# Triplet Loss: Vector Collapse Prevention¶

Triplet Loss is one of the most widely known loss functions in similarity learning. If you want to deep-dive into the details of its implementations and advantages, you can read this previous tutorial.

Despite its popularity and success, Triplet Loss suffers from what is called vector collapsing, a common problem in similarity learning. A collapse of the vector space is the state when an encoder satisfies the loss function by simply mapping all input samples onto a single point (or a very small area) in the vector space without truly learning useful features for the task. When you look at the graph of the loss in such a case, you are expected to see a decrease in the loss value for a small number of steps followed by a sudden drop to a steady value which is very close to the margin value. This may be observed in the batch-hard strategy, which is usually preferred because it is less greedy and thus performs better than the batch-all strategy if you can avoid the vector space collapse problem.

Collapsed model loss |
Fixed loss |
---|---|

Let’s see why it happens.

The batch-hard strategy computes the triplet loss as the absolute difference of distances between the hardest anchor-positive and hardest anchor-negative pairs summed with the margin value. Hardest anchor-positive pairs are the ones that have the maximum distance, while the hardest anchor-negatives pairs are the ones that have the minimum distance.

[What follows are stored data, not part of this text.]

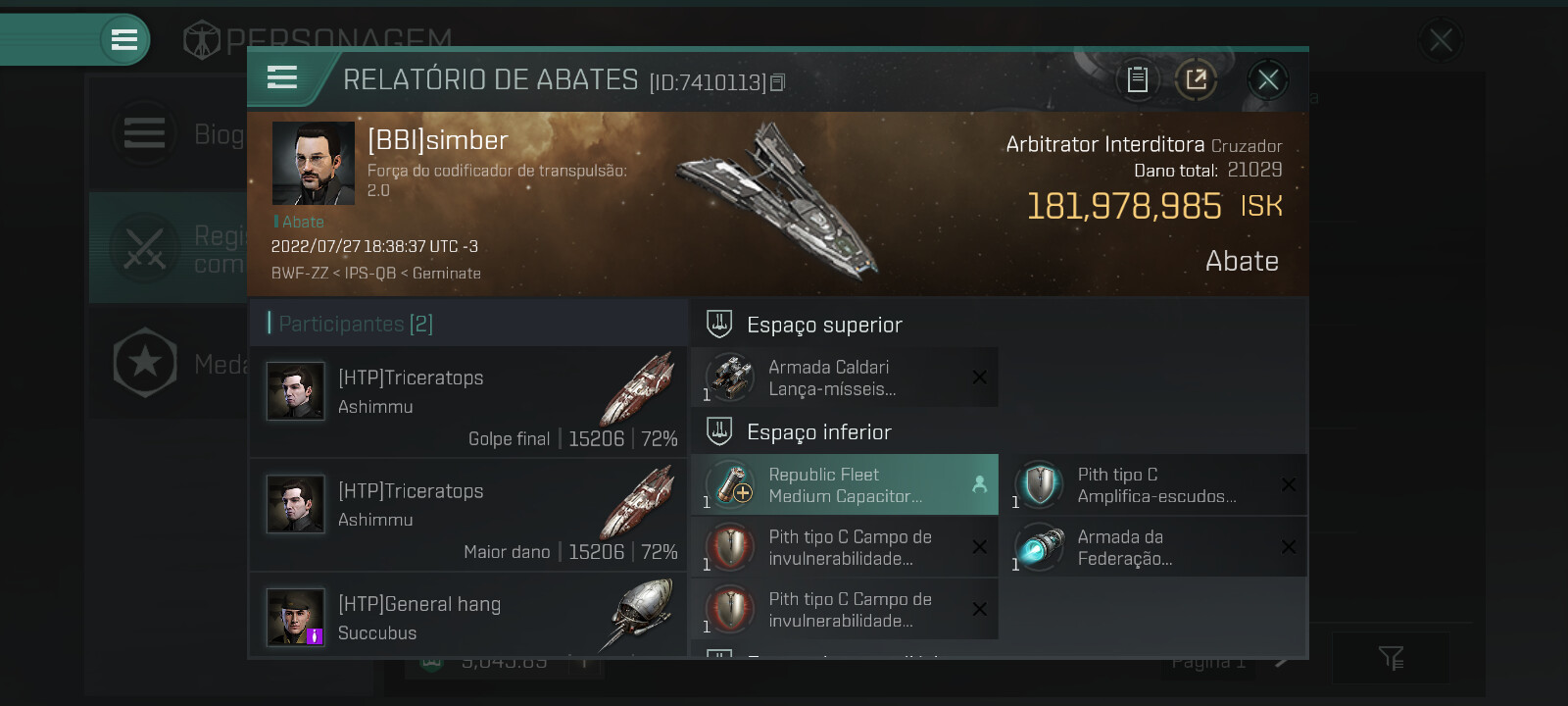
Task: Click first Pith tipo C Campo de invulnerabilidade
Action: (x=845, y=547)
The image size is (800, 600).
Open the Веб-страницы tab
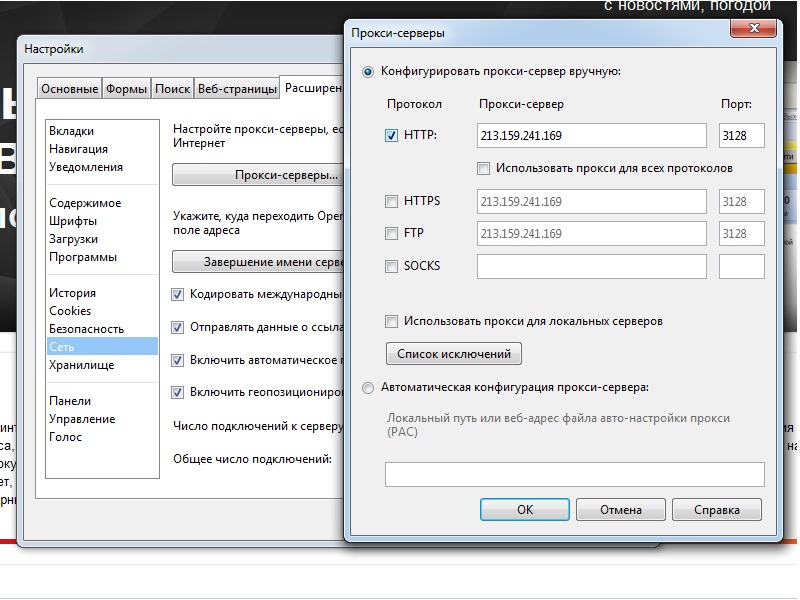coord(237,89)
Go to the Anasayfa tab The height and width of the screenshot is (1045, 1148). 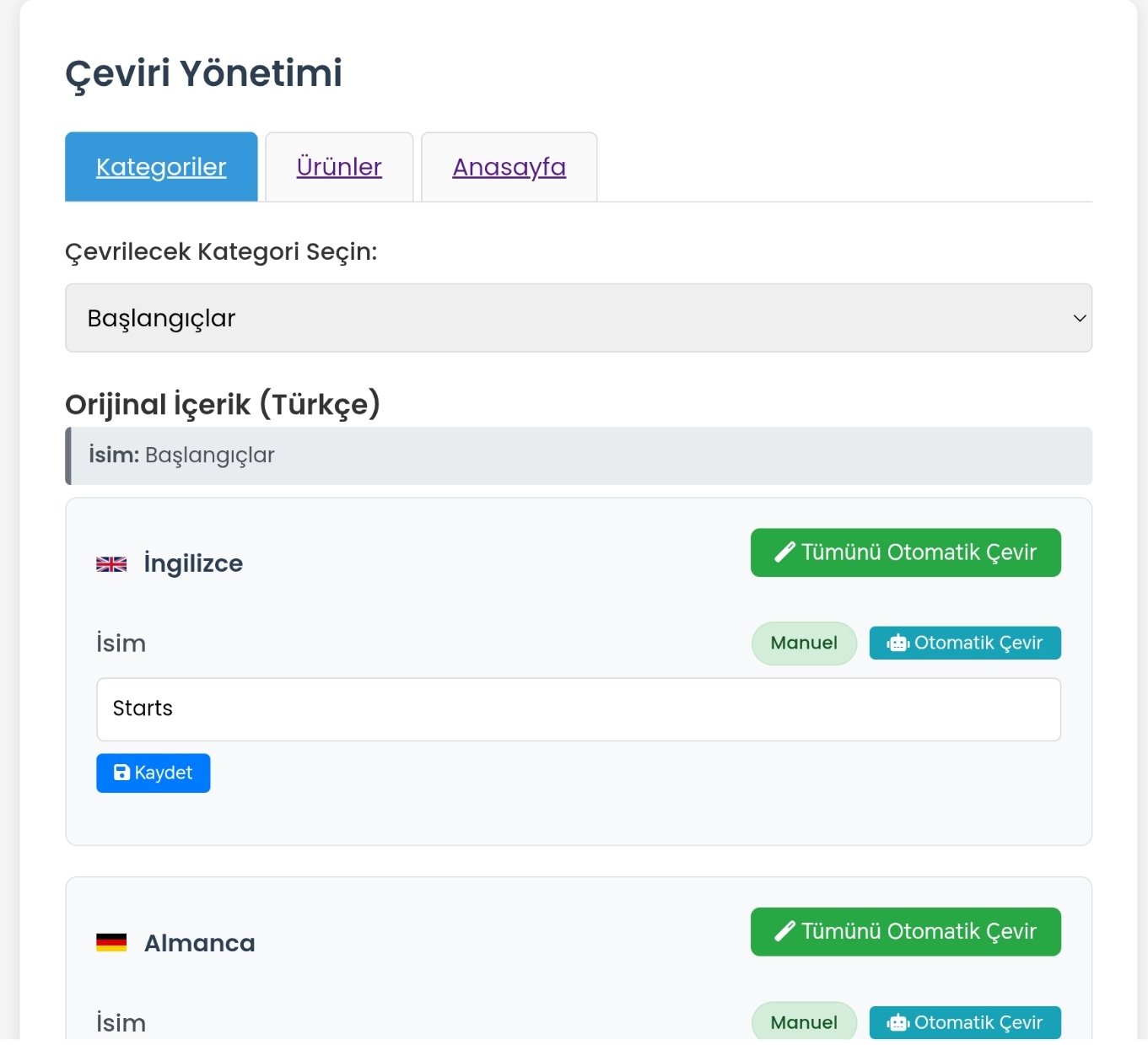coord(509,167)
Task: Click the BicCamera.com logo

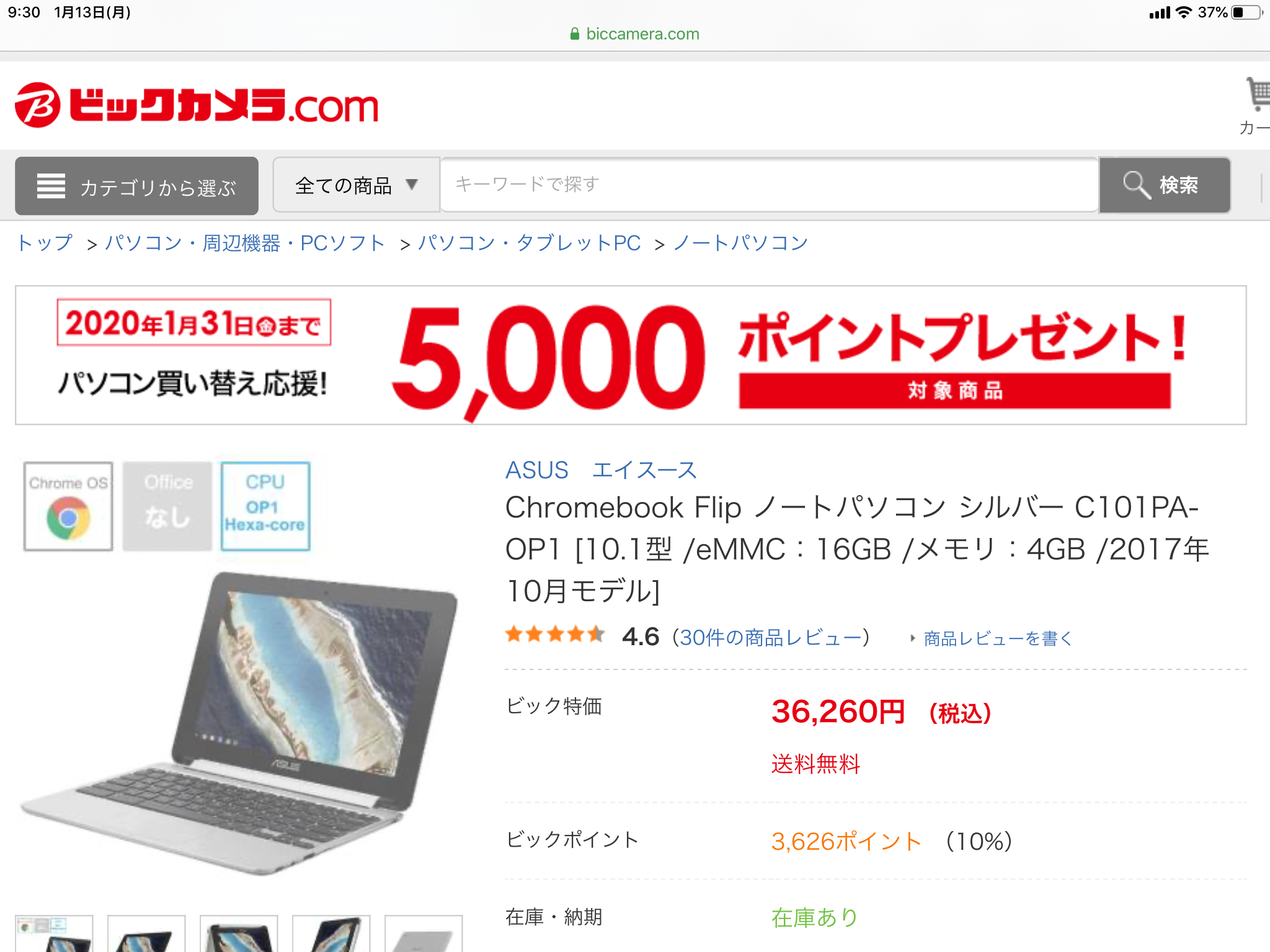Action: tap(197, 105)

In its basic form, this value is calculated as in the following:

```
triplet_loss = F.relu(
hardest_positive_dists - hardest_negative_dists
+ self._margin
)
```

The problem with this equation is that if the encoder outputs the same vector for all the samples, then the loss value will be equal to the margin value, and it will no longer improve.

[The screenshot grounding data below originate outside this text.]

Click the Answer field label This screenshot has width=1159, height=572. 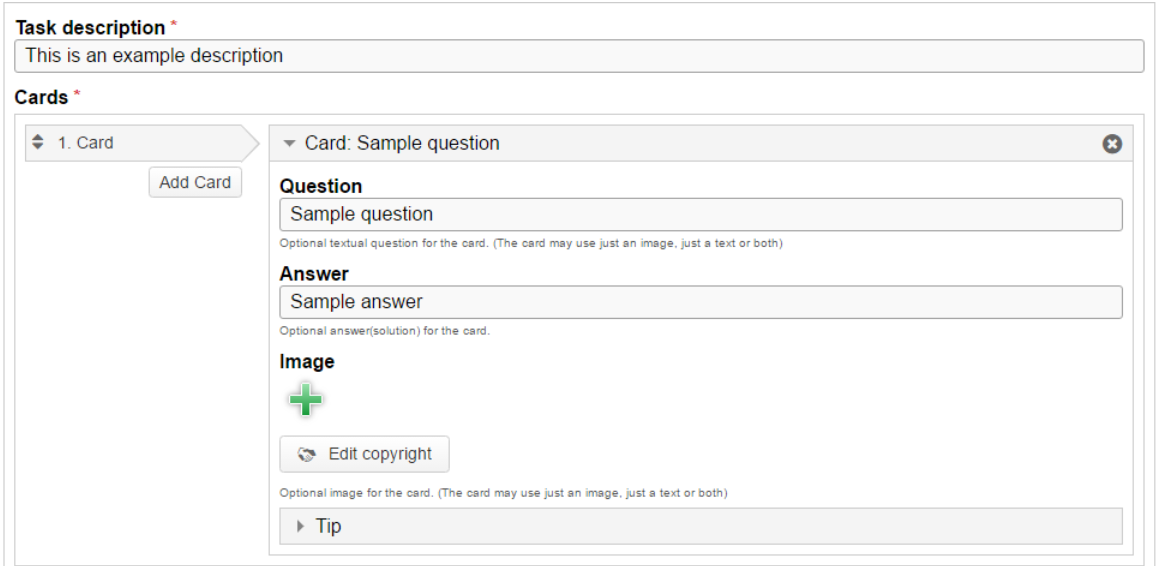tap(314, 273)
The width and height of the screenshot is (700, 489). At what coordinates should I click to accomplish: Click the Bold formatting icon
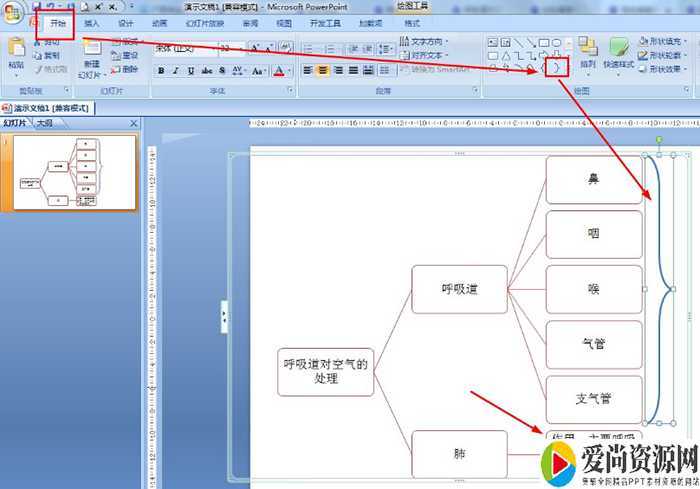pos(161,71)
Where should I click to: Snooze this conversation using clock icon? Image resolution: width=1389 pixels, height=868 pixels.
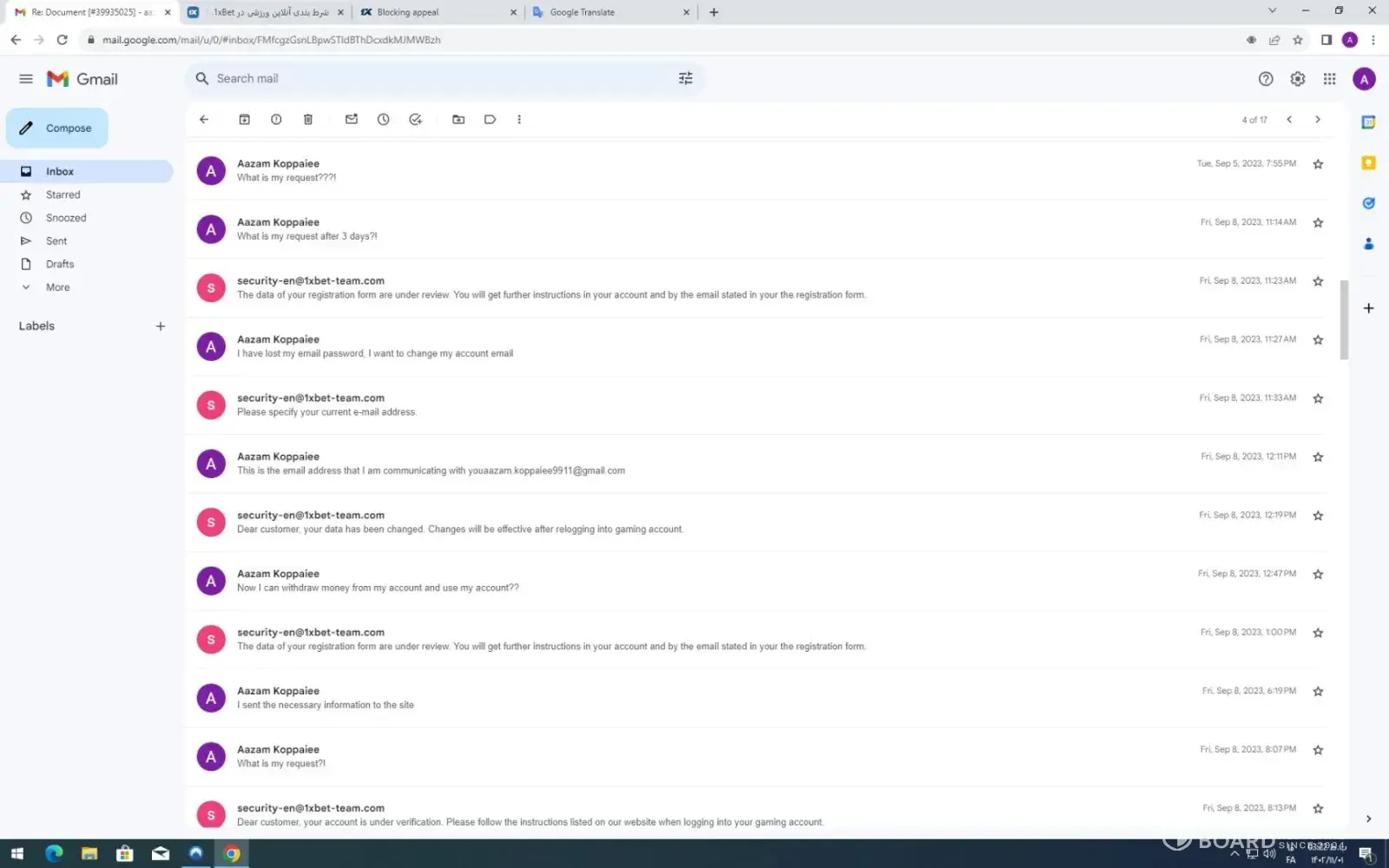tap(383, 120)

To prevent it from being stuck to the margin value, Quaterion adds a small trick to scale the difference by the mean of the hardest anchor-negative distances, and the code becomes:

```
triplet_loss = F.relu(
(hardest_positive_dists - hardest_negative_dists)
/ hardest_negative_dists.mean()
+ self._margin
)
```

This division trick introduces an extra penalty in the case of large distances between the hardest anchor-negative pairs, and the model can continue to improve to achieve a smaller loss than the margin value, which is the case that we observed in our experiments.